Una (the five year old) just started dance classes in West Liberty last week. West Liberty is a town of about 3500 in southeastern Iowa. It is a huge Latino immigrant hotspot, with about 40% of the community having Mexican roots. The town boasts a single main street with two or three Mexican restaurants, a drug store, and an old movie theater that smells inside like musty gym socks. The New Strand plays one movie per week Friday through Sunday nights for about $2.50 and kids five and up crowd the front rows of the theater and giggle and throw popcorn while their parents sit further back, on some sort of date.
The dance classes are offered by a local pastor's wife who happens to be a good friend of my friend Kate, who went to the dance instructor's church many years ago. The dance classes are low-key for five year olds, without a lot of emphasis on image like there is in the Iowa City dance studios (pink ballet shoes, black leotard, white tights, hair in a bun), and it's cheap, making the 20 minute drive down interstate 80 worth it.
Liberty Dance Studio is downtown, a block north of the main street, in an old storefront. It, too, smells like musty gym socks, but is painted brightly yellow to distract one's senses. Last week we got to the studio a few minutes after Una's class had started. She ran through the door in the yellow lobby to the dance floor, where Cindy (the dance instructor) was sitting cross-legged in a circle with the other 4 and 5 year olds. I plopped myself down in a white plastic lawn chair next to Kate in the lobby, which I could do only because she gave up her chair and sat on the floor next to her three month old, Claire, who sat curled up in a carseat. The lobby was packed with chattering mothers and siblings of the dancers. The children ranged in age from newborn to eight years old and they created their own kind of chatter.

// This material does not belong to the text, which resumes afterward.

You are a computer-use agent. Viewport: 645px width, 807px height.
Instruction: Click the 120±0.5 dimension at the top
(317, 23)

I was almost instantly distracted by a young caucasion mother, early twenties, who grabbed her two year old by the shoulders, picked him up and plunked him in a chair while saying "YOU SIT HERE AND DON'T MOVE." Her tone sounded affected, liek I wasn't sure if she was really angry or just acting like it to get results with her toddler. I raised my eyebrows and looked at Kate, who raised hers back.
"Wow," I said quietly.
"Yeah. It was like this last week. The mothers here, they all talk the same way. Did you hear that?--" she paused so I could pick something out of the din of the parents and children.
"No?"
"'Turd'. They call their kids 'little turd'. I sat through half an hour of turd name-calling last week." She laughed the way you do at something absurd.
We decided to leave to take Claire on a walk through the neighborhood, but this week I determined to come prepared to document conversations between parents and kids, if I could hear them in all that racket. I packed a pen and notepad in my purse.

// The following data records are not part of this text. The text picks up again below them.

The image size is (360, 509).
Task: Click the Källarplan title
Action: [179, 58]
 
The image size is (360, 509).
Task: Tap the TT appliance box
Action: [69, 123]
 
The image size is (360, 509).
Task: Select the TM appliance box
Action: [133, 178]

Yesterday was part of "observation" week, where Cindy leaves the blinds up in the windows separating the lobby from the dance studio. So most of the parents were crowded around the windows watchign their kids. I found an empty chair next to two older mothers, maybe mid thirties or early forties, furthest from the windows. Before I could even get out my notepad I vaguely picked up that a girl, who looked about 8 years old, was standing in front of me, askign one of the older mothers for something.
"TAKE YOUR SISTER AND GIT ONE." The mother glared at the little girl and said this in an almost-yell. "I am gonna beat you when we get home."

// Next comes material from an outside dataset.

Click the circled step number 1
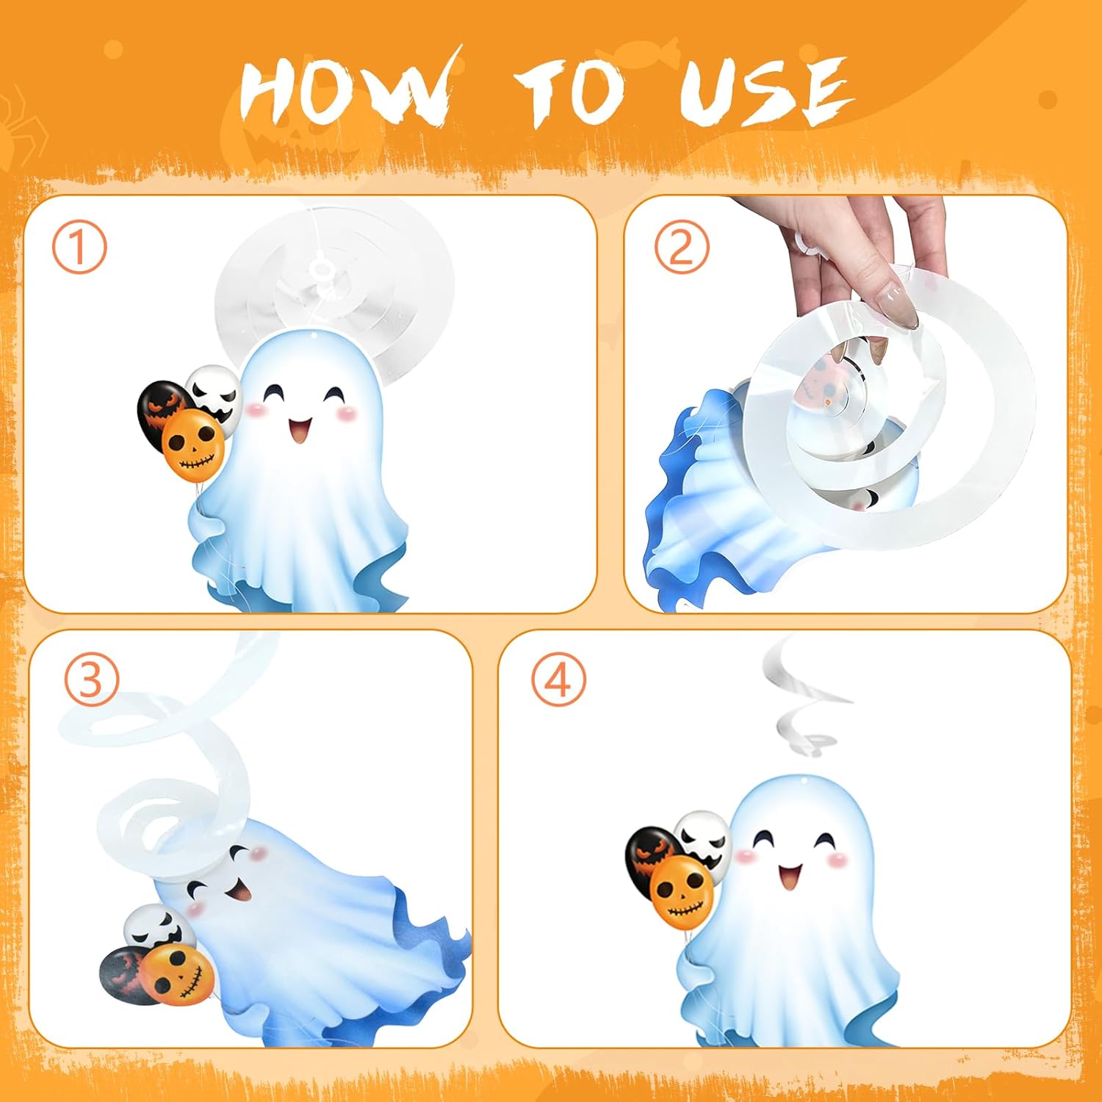79,248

I had the same feelign as the week before, of not being sure the mother was really angry. How could she be? The 8 year old hadn't misbehaved as far as I could tell. A few minutes later the girl and her little sister returned with long fuzzy thigns that looked like pipe cleaners with feathery ends.
"What are those?" I asked her.
"They'are pens--that can bend." And with that she began wrapping pens-that-bend around her wrists and her ankles and wandered off to sit with some kids.
A few minutes later she was back asking her mother if she could go somewhere.
"Okay. Go outside. Buzz off....[quietly] I dont' wanna beat you in front of everyone."
The woman the mother was talking to chimed in,"just like her father," with a cluck of her tongue, about the girl, I presumed.
"Ornery," the mother agreed.
The little girl looked from one woman to another and quipped in perhaps the only suitable and sane response an 8 year old girl could give her mother who was threatening to beat her over pipe cleaner pens: "How rude." She sighed and left.
I had reflected to Kate on our walk the week before, "What's the difference between them and us? Is it education? That's the way they were raised and so that's how they raise their kids and they don't know any better?"
She thought this was so. But it's stunning to me, that only ten miles away from Iowa City, where parents wouldn't think twice about taking their toddlers to therapy, there are parents who not only threaten to beat their kids, but are almost jocular about it, as if it is something so sewn into the fabric of their family life and parenting practices that their jocularity simply reveals what they believe to be inevitable and the natural order of things.